» Your instructions
When you print the records, keep every line identical to the original.

» Data
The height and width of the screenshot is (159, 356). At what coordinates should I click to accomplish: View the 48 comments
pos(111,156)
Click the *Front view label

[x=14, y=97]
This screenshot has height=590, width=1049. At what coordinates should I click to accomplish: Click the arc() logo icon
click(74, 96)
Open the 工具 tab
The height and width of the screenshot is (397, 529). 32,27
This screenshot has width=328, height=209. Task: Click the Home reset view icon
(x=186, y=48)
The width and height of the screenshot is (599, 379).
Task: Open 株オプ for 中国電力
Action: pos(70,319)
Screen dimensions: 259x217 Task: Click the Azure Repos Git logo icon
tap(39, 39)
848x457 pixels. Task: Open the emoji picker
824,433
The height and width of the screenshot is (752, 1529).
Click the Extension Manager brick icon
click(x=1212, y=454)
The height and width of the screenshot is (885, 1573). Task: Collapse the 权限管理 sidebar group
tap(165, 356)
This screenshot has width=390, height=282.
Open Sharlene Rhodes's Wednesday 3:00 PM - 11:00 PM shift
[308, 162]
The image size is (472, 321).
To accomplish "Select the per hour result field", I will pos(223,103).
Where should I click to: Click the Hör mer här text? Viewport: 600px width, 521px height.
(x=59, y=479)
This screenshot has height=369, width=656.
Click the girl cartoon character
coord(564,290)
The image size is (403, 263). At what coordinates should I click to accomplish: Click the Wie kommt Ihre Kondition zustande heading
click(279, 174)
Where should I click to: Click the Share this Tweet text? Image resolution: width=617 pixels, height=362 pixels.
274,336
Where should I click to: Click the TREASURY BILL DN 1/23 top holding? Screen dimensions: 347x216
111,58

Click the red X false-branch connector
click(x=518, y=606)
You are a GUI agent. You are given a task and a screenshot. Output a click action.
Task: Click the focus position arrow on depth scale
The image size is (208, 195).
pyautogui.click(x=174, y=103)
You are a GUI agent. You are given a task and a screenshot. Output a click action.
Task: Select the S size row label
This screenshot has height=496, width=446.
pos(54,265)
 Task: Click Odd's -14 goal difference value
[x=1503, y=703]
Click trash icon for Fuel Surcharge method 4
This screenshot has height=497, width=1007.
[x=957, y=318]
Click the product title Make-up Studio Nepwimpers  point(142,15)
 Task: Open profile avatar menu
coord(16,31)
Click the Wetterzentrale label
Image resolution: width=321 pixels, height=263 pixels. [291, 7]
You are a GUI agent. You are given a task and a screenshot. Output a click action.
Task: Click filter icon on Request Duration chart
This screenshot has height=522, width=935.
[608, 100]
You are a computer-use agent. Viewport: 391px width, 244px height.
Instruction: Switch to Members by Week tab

» Answer to this problem
The height and width of the screenshot is (159, 356). At what coordinates should I click to accomplish: View the 48 comments
pos(111,156)
Click the *Front view label

[x=14, y=97]
This screenshot has height=590, width=1049. At what coordinates should I click to accomplish: Click the arc() logo icon
click(74, 96)
Open the 工具 tab
The height and width of the screenshot is (397, 529). 32,27
This screenshot has width=328, height=209. Task: Click the Home reset view icon
(x=186, y=48)
The width and height of the screenshot is (599, 379).
Task: Open 株オプ for 中国電力
Action: pos(70,319)
Screen dimensions: 259x217 Task: Click the Azure Repos Git logo icon
tap(39, 39)
848x457 pixels. Task: Open the emoji picker
824,433
The height and width of the screenshot is (752, 1529).
Click the Extension Manager brick icon
click(x=1212, y=454)
The height and width of the screenshot is (885, 1573). Task: Collapse the 权限管理 sidebar group
tap(165, 356)
This screenshot has width=390, height=282.
Open Sharlene Rhodes's Wednesday 3:00 PM - 11:00 PM shift
[308, 162]
The image size is (472, 321).
To accomplish "Select the per hour result field", I will pos(223,103).
Where should I click to: Click the Hör mer här text? Viewport: 600px width, 521px height.
(x=59, y=479)
This screenshot has height=369, width=656.
Click the girl cartoon character
coord(564,290)
The image size is (403, 263). At what coordinates should I click to accomplish: Click the Wie kommt Ihre Kondition zustande heading
click(279, 174)
Where should I click to: Click the Share this Tweet text? Image resolution: width=617 pixels, height=362 pixels.
274,336
Where should I click to: Click the TREASURY BILL DN 1/23 top holding? Screen dimensions: 347x216
111,58

Click the red X false-branch connector
click(x=518, y=606)
You are a GUI agent. You are given a task and a screenshot. Output a click action.
Task: Click the focus position arrow on depth scale
The image size is (208, 195).
pyautogui.click(x=174, y=103)
You are a GUI agent. You are given a task and a screenshot. Output a click action.
Task: Select the S size row label
This screenshot has height=496, width=446.
pos(54,265)
 Task: Click Odd's -14 goal difference value
[x=1503, y=703]
Click trash icon for Fuel Surcharge method 4
This screenshot has height=497, width=1007.
[x=957, y=318]
Click the product title Make-up Studio Nepwimpers  point(142,15)
 Task: Open profile avatar menu
coord(16,31)
Click the Wetterzentrale label
Image resolution: width=321 pixels, height=263 pixels. [291, 7]
You are a GUI agent. You are given a task and a screenshot. Output a click action.
Task: Click filter icon on Request Duration chart
This screenshot has height=522, width=935.
[608, 100]
You are a computer-use agent. Viewport: 391px width, 244px height.
Instruction: Switch to Members by Week tab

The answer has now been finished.